Lines in the records below that contain the word "layers" must each be copied.

::::

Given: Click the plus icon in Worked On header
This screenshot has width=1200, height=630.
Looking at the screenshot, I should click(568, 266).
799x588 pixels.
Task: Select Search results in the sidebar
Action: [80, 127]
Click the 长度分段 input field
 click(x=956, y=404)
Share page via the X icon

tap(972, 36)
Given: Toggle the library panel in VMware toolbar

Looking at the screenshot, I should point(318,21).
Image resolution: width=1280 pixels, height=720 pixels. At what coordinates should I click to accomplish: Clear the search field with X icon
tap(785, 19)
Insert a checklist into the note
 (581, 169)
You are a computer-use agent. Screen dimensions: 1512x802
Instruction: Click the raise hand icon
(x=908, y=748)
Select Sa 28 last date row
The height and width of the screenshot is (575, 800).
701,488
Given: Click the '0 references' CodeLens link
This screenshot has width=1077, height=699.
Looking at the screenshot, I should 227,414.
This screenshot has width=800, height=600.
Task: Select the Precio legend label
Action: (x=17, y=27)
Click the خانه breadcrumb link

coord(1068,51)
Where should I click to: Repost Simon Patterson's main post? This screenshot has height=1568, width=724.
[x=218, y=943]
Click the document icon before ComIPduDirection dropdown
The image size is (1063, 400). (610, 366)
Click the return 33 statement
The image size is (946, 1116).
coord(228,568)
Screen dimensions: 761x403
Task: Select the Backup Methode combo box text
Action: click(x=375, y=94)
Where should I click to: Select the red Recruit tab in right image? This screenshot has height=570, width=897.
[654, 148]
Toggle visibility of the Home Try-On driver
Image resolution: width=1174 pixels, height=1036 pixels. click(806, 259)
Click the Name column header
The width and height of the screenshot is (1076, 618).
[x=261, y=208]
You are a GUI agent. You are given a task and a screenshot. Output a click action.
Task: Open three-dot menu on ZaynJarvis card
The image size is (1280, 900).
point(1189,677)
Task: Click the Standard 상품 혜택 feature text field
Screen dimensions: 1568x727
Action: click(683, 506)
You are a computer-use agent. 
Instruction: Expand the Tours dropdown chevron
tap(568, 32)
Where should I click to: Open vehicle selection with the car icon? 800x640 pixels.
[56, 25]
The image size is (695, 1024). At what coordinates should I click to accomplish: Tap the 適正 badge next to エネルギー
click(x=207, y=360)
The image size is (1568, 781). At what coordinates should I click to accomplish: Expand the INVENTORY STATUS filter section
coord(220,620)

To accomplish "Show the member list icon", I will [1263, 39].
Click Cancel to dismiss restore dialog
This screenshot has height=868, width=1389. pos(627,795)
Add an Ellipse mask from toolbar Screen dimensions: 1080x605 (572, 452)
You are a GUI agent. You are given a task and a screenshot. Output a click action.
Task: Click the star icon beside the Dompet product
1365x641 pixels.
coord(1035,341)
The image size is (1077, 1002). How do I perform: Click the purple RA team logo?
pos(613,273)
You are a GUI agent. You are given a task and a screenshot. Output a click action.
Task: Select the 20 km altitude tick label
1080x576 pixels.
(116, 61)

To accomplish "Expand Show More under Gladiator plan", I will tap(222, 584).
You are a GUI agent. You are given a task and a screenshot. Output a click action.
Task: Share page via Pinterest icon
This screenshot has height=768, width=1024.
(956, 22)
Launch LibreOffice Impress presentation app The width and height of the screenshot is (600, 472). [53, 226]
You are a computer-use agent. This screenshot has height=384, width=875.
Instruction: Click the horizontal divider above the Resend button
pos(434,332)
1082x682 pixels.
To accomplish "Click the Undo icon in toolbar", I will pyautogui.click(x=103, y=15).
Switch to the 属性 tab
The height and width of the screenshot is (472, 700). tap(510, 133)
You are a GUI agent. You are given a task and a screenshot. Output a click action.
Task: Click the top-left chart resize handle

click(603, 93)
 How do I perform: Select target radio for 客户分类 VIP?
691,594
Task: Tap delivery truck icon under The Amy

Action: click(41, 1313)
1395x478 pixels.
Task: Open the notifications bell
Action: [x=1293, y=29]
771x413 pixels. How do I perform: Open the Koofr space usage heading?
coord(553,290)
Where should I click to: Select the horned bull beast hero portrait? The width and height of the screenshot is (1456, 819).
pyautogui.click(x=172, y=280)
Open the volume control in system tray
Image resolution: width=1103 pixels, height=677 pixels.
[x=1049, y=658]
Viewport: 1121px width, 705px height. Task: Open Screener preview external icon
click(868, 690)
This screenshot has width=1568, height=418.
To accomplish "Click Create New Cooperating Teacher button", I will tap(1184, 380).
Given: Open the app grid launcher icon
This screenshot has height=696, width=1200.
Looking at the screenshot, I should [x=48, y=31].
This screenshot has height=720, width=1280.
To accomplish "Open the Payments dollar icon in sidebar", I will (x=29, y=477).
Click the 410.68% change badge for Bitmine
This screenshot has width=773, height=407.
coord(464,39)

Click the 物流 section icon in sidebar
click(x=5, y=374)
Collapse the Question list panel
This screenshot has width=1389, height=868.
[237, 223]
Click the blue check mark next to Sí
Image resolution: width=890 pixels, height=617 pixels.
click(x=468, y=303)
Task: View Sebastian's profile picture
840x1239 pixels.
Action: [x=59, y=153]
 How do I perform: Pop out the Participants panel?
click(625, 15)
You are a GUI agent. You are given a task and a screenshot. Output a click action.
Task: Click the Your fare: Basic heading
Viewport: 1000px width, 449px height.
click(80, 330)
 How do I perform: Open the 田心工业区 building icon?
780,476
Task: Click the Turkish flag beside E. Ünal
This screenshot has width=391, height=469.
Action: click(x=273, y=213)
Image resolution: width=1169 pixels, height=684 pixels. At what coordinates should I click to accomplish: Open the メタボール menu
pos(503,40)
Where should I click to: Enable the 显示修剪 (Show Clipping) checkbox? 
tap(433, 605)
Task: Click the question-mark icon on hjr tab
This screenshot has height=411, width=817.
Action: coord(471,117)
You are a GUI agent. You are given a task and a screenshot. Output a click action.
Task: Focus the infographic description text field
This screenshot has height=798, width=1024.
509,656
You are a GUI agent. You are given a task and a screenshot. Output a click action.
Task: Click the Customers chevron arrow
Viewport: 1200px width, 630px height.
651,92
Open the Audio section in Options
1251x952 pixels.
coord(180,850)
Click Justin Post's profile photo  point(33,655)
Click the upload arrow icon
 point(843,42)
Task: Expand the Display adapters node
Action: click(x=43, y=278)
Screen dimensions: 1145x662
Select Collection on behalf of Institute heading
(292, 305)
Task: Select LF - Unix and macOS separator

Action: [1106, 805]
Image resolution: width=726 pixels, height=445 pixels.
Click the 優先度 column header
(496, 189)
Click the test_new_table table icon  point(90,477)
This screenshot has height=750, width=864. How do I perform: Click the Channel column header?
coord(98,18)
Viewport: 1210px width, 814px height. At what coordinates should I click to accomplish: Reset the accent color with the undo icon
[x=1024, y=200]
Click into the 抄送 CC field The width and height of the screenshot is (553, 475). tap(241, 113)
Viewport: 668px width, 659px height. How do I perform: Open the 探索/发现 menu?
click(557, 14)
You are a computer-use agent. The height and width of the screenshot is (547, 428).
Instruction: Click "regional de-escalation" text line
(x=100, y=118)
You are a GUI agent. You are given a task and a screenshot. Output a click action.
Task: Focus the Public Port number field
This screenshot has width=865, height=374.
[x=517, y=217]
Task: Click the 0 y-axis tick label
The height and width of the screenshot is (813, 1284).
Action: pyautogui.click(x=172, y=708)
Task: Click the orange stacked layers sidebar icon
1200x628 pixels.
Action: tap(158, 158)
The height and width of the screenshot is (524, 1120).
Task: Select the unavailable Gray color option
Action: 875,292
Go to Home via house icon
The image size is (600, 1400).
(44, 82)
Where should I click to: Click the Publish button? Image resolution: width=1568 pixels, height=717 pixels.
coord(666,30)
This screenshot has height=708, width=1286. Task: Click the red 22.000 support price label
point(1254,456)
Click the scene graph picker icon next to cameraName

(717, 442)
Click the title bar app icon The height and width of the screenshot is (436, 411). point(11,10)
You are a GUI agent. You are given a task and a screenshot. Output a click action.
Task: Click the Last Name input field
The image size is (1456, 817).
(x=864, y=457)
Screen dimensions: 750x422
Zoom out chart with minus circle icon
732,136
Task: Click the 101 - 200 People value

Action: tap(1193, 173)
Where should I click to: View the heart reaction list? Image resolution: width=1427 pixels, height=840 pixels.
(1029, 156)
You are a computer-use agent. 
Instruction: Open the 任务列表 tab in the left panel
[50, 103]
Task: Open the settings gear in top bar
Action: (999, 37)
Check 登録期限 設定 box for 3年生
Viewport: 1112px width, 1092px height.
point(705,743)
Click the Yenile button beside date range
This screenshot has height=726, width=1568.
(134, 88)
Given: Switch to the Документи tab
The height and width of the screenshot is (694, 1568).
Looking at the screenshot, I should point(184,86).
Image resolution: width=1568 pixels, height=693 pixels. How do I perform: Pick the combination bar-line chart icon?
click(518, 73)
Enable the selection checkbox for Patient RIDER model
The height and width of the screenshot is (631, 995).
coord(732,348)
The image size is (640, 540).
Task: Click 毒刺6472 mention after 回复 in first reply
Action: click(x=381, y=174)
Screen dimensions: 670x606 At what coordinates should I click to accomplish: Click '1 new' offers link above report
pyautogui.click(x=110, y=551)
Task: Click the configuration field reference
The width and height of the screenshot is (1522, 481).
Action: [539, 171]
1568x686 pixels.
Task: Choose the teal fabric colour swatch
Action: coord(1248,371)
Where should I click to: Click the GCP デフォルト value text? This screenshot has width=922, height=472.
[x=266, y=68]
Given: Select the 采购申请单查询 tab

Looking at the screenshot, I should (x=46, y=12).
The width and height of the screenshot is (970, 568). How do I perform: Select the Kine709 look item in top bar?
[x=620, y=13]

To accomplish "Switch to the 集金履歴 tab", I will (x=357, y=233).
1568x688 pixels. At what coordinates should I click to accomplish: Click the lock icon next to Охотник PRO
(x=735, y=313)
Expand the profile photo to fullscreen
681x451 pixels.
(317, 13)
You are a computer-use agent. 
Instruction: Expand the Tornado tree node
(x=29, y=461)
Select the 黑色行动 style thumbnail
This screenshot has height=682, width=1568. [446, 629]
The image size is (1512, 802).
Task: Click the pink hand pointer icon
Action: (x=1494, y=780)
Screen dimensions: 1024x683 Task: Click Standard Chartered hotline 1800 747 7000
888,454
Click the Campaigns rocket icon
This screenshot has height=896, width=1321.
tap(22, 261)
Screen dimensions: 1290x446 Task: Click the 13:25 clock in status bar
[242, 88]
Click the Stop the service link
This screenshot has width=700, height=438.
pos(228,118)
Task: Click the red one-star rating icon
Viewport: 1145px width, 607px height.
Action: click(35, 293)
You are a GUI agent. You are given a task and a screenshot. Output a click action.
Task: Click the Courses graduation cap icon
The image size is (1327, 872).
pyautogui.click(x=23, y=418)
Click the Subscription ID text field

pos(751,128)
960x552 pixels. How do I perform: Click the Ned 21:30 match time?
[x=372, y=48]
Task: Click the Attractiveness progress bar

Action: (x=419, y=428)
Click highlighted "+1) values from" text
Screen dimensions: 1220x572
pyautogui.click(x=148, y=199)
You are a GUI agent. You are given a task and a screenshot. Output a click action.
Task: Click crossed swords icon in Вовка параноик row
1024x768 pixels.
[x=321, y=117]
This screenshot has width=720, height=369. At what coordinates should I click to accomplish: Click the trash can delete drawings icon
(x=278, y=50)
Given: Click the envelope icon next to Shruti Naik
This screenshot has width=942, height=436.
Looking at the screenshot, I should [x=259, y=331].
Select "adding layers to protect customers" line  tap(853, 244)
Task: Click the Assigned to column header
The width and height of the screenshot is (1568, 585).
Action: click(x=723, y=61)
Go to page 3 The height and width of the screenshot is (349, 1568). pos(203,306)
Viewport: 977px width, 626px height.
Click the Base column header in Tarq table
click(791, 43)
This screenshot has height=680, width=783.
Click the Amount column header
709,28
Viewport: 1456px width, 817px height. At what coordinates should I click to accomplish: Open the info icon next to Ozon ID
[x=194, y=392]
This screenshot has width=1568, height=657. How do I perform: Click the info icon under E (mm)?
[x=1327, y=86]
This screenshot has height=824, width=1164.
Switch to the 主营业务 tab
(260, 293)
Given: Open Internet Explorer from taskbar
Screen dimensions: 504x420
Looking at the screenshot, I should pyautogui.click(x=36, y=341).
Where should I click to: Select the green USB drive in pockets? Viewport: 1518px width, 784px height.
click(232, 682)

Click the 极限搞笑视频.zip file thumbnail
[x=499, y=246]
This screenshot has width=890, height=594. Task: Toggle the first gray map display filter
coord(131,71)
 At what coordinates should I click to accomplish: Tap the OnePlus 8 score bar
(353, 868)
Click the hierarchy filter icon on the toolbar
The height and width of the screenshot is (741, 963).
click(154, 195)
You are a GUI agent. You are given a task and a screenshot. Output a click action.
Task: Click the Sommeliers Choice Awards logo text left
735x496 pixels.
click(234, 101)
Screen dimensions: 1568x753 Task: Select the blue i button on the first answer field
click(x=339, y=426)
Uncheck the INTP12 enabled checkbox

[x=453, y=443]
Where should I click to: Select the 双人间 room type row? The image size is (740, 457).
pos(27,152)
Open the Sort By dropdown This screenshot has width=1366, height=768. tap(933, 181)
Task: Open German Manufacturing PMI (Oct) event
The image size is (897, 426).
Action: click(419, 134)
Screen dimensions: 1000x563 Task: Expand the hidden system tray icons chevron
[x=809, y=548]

::::

SOLUTION TO THIS TASK »
Task: Click the orange stacked layers sidebar icon
Select "adding layers to protect customers" line  tap(853, 244)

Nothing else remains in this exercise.